By Tim McLaughlin and Laila Kearney

(Reuters) – President Donald Trump’s oversight of an increasingly unreliable U.S. power grid requires swift action, he said this week, but there is no easy fix for one of the grid’s most complex and troubled areas: long-distance transmission lines.

Trump’s National Energy Emergency declaration and executive orders detail a long list of interconnected problems dogging an electric grid vulnerable to fuel shortages, soaring demand, and an increasing number of wild weather events.

“There’s clearly a recognition of the need to increase energy production broadly in the United States and do it with whatever resources necessary,” said Spencer Pederson, a top executive at the National Electrical Manufacturers Association.

Trump’s initial moves could help to some degree: The emergency declaration directs agencies to scour their books for laws and regulations that could be used to speed approval and permitting for projects like transmission, and overcome regulatory obstacles that have long hampered big projects.

The executive orders, part of a slew of actions Trump signed his first day in office to accelerate broader energy production, seek to streamline permitting procedures that historically have taken years or even decades.

Morgan Stanley (NYSE:), in a note this week to investors, said Trump’s actions “could improve the speed of transmission infrastructure permitting and environmental reviews.”

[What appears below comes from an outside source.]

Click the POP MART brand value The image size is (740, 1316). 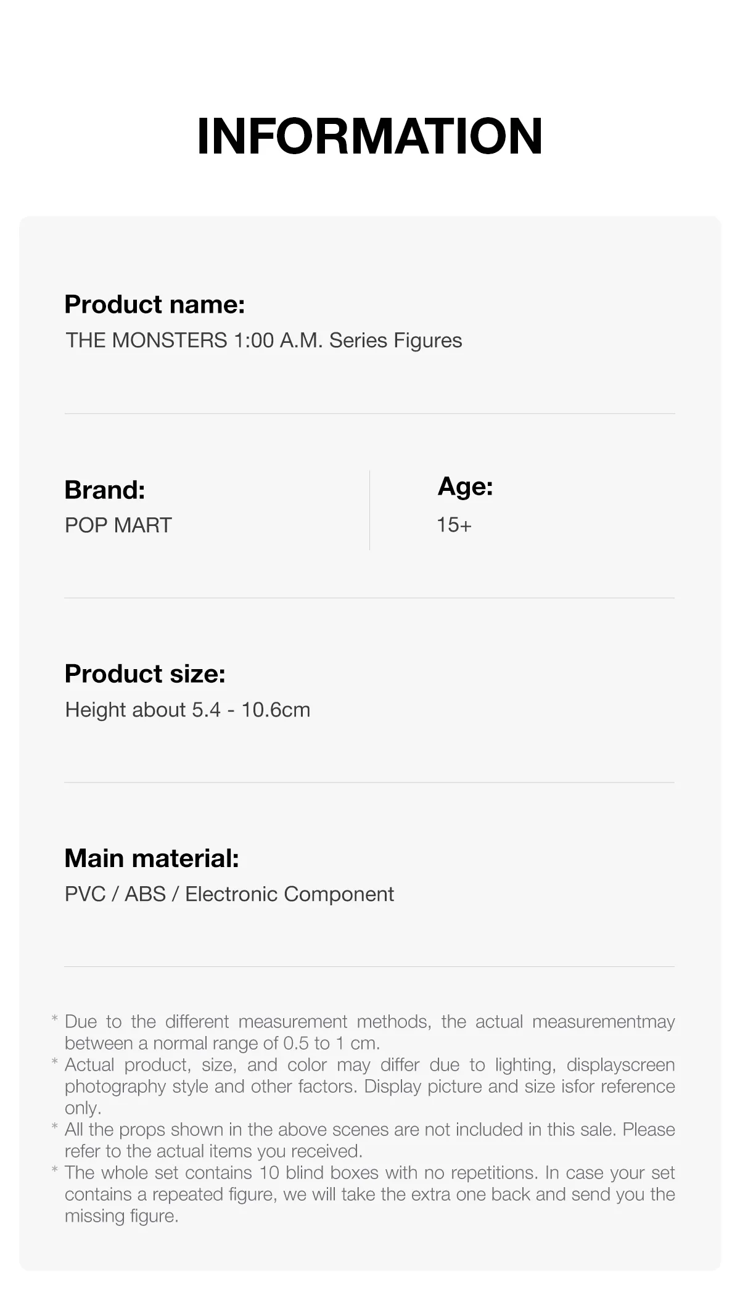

Big obstacles remain. Pederson noted a shortage of large electrical transformers and skilled workers, and added that the U.S. grid’s overseas supply chain is still adjusting to being reoriented away from China, a move that began during the first Trump administration.

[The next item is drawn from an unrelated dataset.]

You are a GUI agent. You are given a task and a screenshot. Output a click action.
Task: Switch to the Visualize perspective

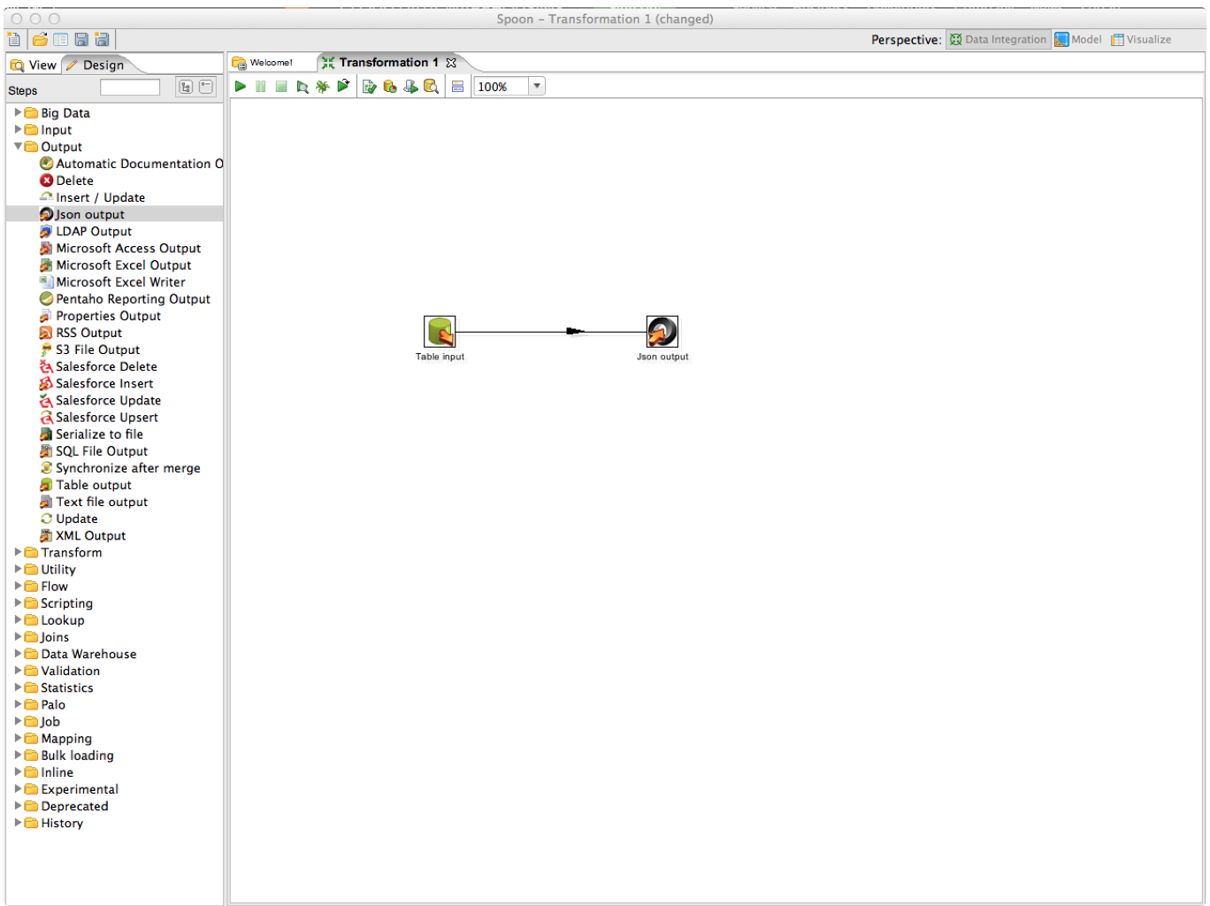click(1141, 40)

Also, some doubt that Trump’s executive actions can penetrate an entrenched web of local, state and regional regulators who have strong political incentives to hold down spending for electric customers, said Kent Chandler, a former chairman of Kentucky’s Public Service Commission who teaches a class on public utility regulation at Yale Law School.

Power lines spanning multiple states have been repeatedly blocked due to broad local resistance to what some view as unsightly or environmentally worrisome infrastructure projects.

Shon Hiatt, Director of USC Marshall’s Business of Energy Transition initiative, said Trump’s emergency declaration could prove useful for speeding up transmission projects on public lands, but that overcoming local and state actors could require an Act of Congress.

“It’s not like there’s public lands going across the entire country where this needs to happen,” Hiatt said.

DATACENTER BOOM

The grid’s vulnerability has intensified since Trump’s first term, with booming power demand from datacenters for artificial intelligence and cryptocurrency along with manufacturing and EV adoption, utility executives, regulators and trade groups say.

The grid’s capacity of long-distance transmission lines would need to quintuple over the next decade to handle that big surge in power demand outlined in the U.S. Energy Department’s latest state of the grid report.

“The clear message from (Trump) is that it’s time to really put a heavier foot on the gas pedal and get things moving,” said Larry Gasteiger, executive director of WIRES, a trade association for transmission line companies.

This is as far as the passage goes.